![]() |
Entah apa yang terpikirkan sampai tega melakukan hal tersebut. Padahal jelas, yang dilakukan oleh oknum-onum tersebut juga bagian dari pelecehan (Foto by Twitter) |
News Laskar, Opini-
Mengamati fenomena saat
ini, warganet dihebohkan oleh video penghakiman yang diduga pelaku pelecehan
seksual yang tersebar di media sosial. Diketahui, video tersebut berlokasi di
kampus Gunadarma, Depok.
Dalam banyaknya
video yang beredar, nampak jelas aksi bullying dan penganiayaan yang dilakukan
oleh oknum mahasiswa Gundar sendiri. Bahkan, terdapat juga unggahan foto yang
diduga pelaku pelecehan seksual ditelanjangi oleh massa. Jelas, ini akan
mencoreng nama baik mahasiswa dan kampus Gundar itu sendiri.
Pelecehan seksual
memang tidak bisa dibenarkan. Namun, menghakimi sendiri juga pun sama tidak
bisa dibenarkan. Maka seharusnya, para penegak hukum dapat berlaku yang
seadil-adilnya.
Saya terfokus
pada salah satu unggahan video yang memperlihatkan seorang mahasiswi mencekokan
sebuah air yang diduga ialah air seni.
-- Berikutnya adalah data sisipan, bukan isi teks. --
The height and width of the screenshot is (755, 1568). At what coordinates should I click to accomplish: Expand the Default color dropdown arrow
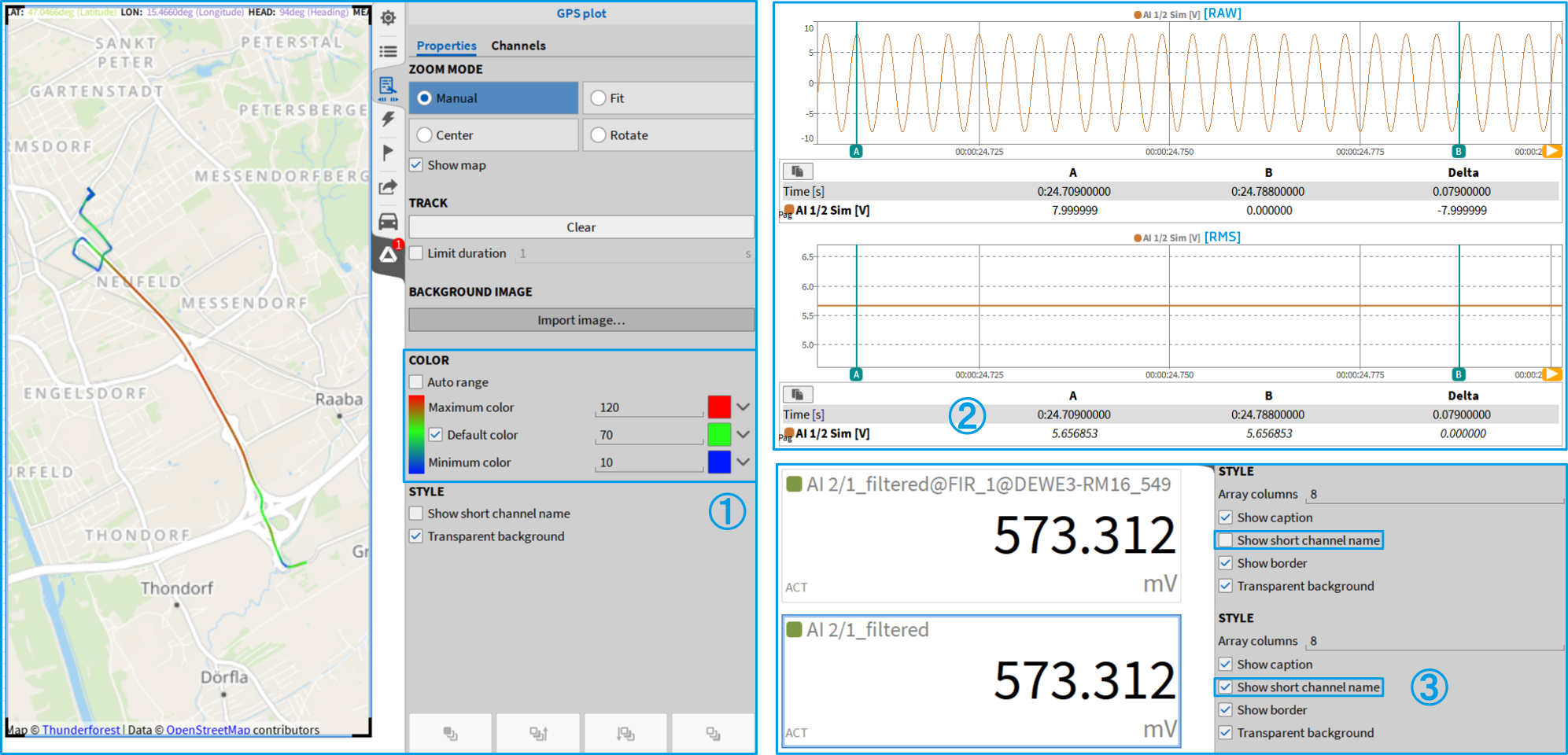(743, 435)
Biar bagaimanapun, air seni dipercayai
sesuatu yang menjijikan bahkan ummat muslim meyakini bahwa air tersebut
mengandung najis. Maka sungguh tak pantas suatu yang najis dan menjijikan itu
diminum oleh manusia. Nah, seorang mahasiswi tersebut memaksa oknum yang diduga
melakukan pelecehan seksual itu untuk diminum, itu jelas tak beradab.
Tak hanya itu,
ada juga unggahan foto oknum yang diduga melakukan pelecehan seksual tersebut
ditelanjangi didepan massa. Entah apa yang terpikirkan sampai tega melakukan
hal tersebut. Padahal jelas, yang dilakukan oleh oknum-onum tersebut juga
bagian dari pelecehan. Lantas, apa sebenarnya? Pelecehan vs Pelecehan?
Terlihat juga,
oknum terseut diikat pada pohon, lalu menghakiminya dengan disiram air seember.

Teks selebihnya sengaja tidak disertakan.